WRC Debenhams decision explained and what next

By Michael O’Brien

This week, the Workplace Relations Commission (WRC) communicated its decision to the Mandate Trade Union and the Court-appointed liquidators in a test case taken by former Henry Street branch shop steward Jane Crowe.

Disgracefully, the decision was leaked to the media before the former Debenhams workers even had sight of it. The leak said the decision was largely favourable to the workers and ultimately should result in around €2 million plus being paid out in total to them.

The complaints

The complaints heard at the WRC revolved around the company and the liquidator not meeting certain legal obligations in terms of consultation and information in collective redundancy situations. 

Complaints were made under two sections of the Protection of Employment Act, 1977. Section 9 provides for a 30-day consultation between an employer and employees and their representatives, which must commence in ‘good time’ once the employer is contemplating redundancies of a certain scale. 

Section 10 obliges the company to engage meaningfully with the employees and provide relevant information. The whole purpose of this information and consultation process is supposed to create the space for discussing alternatives to the scale of job losses and other mitigations.

Complaints under both Section 9 and 10 of the Act were made by the workers against both the employer and the liquidator, making four complaints in total. However, the adjudicator decided that there was only one consultation process and that only two complaints could be heard.

The adjudicator upheld the complaints under both sections of the Act. He found that the process of consultation ought to have commenced immediately once the decision was made by the company on 9 April 2020 to make all staff redundant. Instead it was only after the appointment of the liquidator on 17 April that what transpired to be a sham process unfolded.

The adjudicator likewise found that not all relevant information was provided at the request of the workers and the union. Specifically, the claim by the liquidator that the online business in Ireland and the stock in the stores was owned by the UK parent and therefore could not figure in a survival plan for the Irish operation was rightly challenged. The company ignored requests to provide the union with copies of its legal advice on these matters, as well as copies of the lease agreements for the various stores and data on the performance of each of the stores individually.

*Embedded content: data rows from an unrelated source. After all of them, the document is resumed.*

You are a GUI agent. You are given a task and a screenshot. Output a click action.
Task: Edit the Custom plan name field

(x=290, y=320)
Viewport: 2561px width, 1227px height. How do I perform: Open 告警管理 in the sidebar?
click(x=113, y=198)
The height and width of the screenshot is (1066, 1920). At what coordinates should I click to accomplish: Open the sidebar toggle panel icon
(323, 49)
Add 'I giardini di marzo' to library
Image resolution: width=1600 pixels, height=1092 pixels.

The award and what happens next

The maximum four weeks’ pay for breaches of each of the two sections of the Act was awarded to Jane Crowe and all the workers, eight weeks’ pay in total. 

The shop stewards and workers, on the basis of legal advice, need to weigh up within the next six weeks whether it is worth appealing the decision to the Labour Court, in particular to revisit the question of whether the company and the liquidator can be held separately liable. To win on this could mean the doubling of the awards.

Likewise the liquidator / company has the right to appeal the outcome to the Labour Court and have everything argued over a second time. If this happens it could add at least another year and a half to the process.

If there is no appeal to the Labour Court or assuming that the WRC award would be upheld or improved in a Labour Court appeal there is the question of how it will be paid. In all likelihood, given the passage of time and the liquidation having taken its course, the award will come out of the Department of Social Protection’s insolvency fund. 

Conclusion 

The former Debenhams workers deserve every cent that can be obtained and more besides for the struggle they have waged. Favourable results can be obtained for workers individually and collectively at the WRC when adjudicators are presented with strong evidence and testimony. 

However, it takes on average a year for a case to go to hearing, sometimes a further six months to a year to be fully heard, and a further six months for decisions to be issued. This can then be appealed to the Labour Court adding a further 18 months to two years to the process.

This is clearly less satisfactory than what can be won in the immediacy of a strike or struggle. The ruling itself is a vindication of the importance the workers placed on the stock, which was extremely valuable and which the company tried to pretend was beyond its reach.

Employers looking at this ruling might cynically conclude that in similar circumstances they would put up with a future loss of eight weeks’ pay per employee on foot of a sham consultation process rather than concede in the midst of a struggle on questions such as saving jobs or honouring enhanced redundancy packages. Again, this underlines the importance of throwing everything into the struggle, a lesson the workers’ got but which needs to be heeded by the trade union movement as a whole.